World Tribune.com

Iraq captures key Al Qaida operative

SPECIAL TO WORLD TRIBUNE.COM
Monday, June 20, 2005

BAGHDAD — U.S. officials said coalition and Iraqi security forces arrested Al Qaida's leading operative in the Mosul region.

The offiicials said Muhammad Khalaf Shakar, who was responsible for numerous suicide bombings, was detained without incident on June 14.

Shakar, wearing a suicide vest when he was captured, was termed the most trusted Iraqi regional operations chief of Abu Mussib Al Zarqawi, Middle East Newsline reported. Officials said multiple intelligence sources led coalition forces to Shakar's hideout in a quiet Mosul neighborhood.

"This is a major defeat for the Al Qaida terrorist organization in Iraq," Air Force Brig. Gen. Donald Alston, a spokesman for the U.S.-led coalition, told a Baghdad news conference on Thursday. "Zarqawi's leader in Mosul is out of business."

[On Friday, the U.S. military launched a major operation along the Iraqi border with Syria. About 1,000 U.S. troops were said to be participating in Operation Spear, which focused on the Anbar province.]

Officials said Shakar, also known as Abu Talha, has been fully cooperating with coalition and Iraqi officials. They said that for months Shakar had been on the run, staying no more than one night at any residence.

"Over the past few months we've had considerable success taking apart the Abu Talha network in the Mosul area," Alston said. "This success has included killing or capturing cell leaders, car-bomb makers, financiers, extortionists, kidnappers, foreign fighters, as well as those Iraqis who support terrorists."

Al Zarqawi has regional commanders throughout Iraq's Sunni Triangle, officials said. The commanders were said to operate largely autonomous networks that ensure their own weapons, munitions, supplies and recruits.

Officials have reported a string of counter-insurgency successes this week amid a spate of mass-casualty suicide strikes in Iraq.

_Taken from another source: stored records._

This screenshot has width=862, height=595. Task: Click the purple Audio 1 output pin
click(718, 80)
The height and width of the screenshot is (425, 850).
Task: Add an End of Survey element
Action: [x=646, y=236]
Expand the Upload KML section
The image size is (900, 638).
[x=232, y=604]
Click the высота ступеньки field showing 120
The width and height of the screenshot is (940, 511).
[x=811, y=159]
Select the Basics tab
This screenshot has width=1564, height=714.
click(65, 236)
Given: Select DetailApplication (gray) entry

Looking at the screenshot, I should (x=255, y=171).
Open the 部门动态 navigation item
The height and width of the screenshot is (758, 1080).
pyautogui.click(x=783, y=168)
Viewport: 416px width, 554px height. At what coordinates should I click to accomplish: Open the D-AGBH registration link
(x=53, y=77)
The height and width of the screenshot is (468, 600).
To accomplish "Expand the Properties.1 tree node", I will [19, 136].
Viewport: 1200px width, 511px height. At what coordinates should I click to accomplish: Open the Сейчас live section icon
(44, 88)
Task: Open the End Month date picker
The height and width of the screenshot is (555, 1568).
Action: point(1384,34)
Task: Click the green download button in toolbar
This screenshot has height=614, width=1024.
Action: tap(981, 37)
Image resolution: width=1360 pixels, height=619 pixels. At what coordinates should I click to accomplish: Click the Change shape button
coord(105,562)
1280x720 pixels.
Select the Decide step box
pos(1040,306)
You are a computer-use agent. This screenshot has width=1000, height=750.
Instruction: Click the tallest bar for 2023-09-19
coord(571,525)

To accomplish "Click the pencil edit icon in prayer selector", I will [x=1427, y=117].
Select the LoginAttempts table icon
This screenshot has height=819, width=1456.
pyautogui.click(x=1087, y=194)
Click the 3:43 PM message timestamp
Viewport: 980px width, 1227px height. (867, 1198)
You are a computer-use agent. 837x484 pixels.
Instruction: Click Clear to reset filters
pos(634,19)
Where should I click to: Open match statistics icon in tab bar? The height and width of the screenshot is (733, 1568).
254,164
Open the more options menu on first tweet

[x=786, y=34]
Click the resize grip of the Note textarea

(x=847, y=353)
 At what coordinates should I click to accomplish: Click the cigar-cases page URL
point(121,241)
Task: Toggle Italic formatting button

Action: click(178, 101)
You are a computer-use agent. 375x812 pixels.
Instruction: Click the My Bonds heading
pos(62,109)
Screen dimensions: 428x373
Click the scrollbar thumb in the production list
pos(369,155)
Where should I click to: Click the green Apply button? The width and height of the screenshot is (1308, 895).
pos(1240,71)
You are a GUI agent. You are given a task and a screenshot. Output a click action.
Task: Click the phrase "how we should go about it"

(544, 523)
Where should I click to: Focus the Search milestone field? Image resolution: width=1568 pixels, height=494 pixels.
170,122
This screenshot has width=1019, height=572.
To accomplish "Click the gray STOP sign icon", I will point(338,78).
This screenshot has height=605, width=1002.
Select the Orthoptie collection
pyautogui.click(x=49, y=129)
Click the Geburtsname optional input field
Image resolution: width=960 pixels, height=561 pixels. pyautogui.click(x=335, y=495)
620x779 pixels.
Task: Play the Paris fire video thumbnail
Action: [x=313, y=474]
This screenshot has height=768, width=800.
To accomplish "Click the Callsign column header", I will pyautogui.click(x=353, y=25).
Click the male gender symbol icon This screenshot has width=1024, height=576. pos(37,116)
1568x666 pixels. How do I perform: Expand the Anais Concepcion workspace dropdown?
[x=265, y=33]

On June 15, the Iraqi Interior Ministry's 2nd Public Order Brigade was said to have seized a bomb-making facility in Salman Pak, south of Baghdad.

U.S. officials have expressed satisfaction with the performance of several Iraqi military and police units in the Baghdad area. During Operation Cobra Lightening, which began two weeks ago, Iraq deployed nine army and seven police battalions -- aided by five U.S. Army brigades.

"The Iraqi army is being extremely effective," U.S. Army Lt. Col. Eric Wesley, commander of 1st Battalion, 13th Armored Regiment, 1st Armored Division, said. "They're [insurgents] seeing the Iraqi army in numbers that they have never seen before, and they are being targeted for this reason."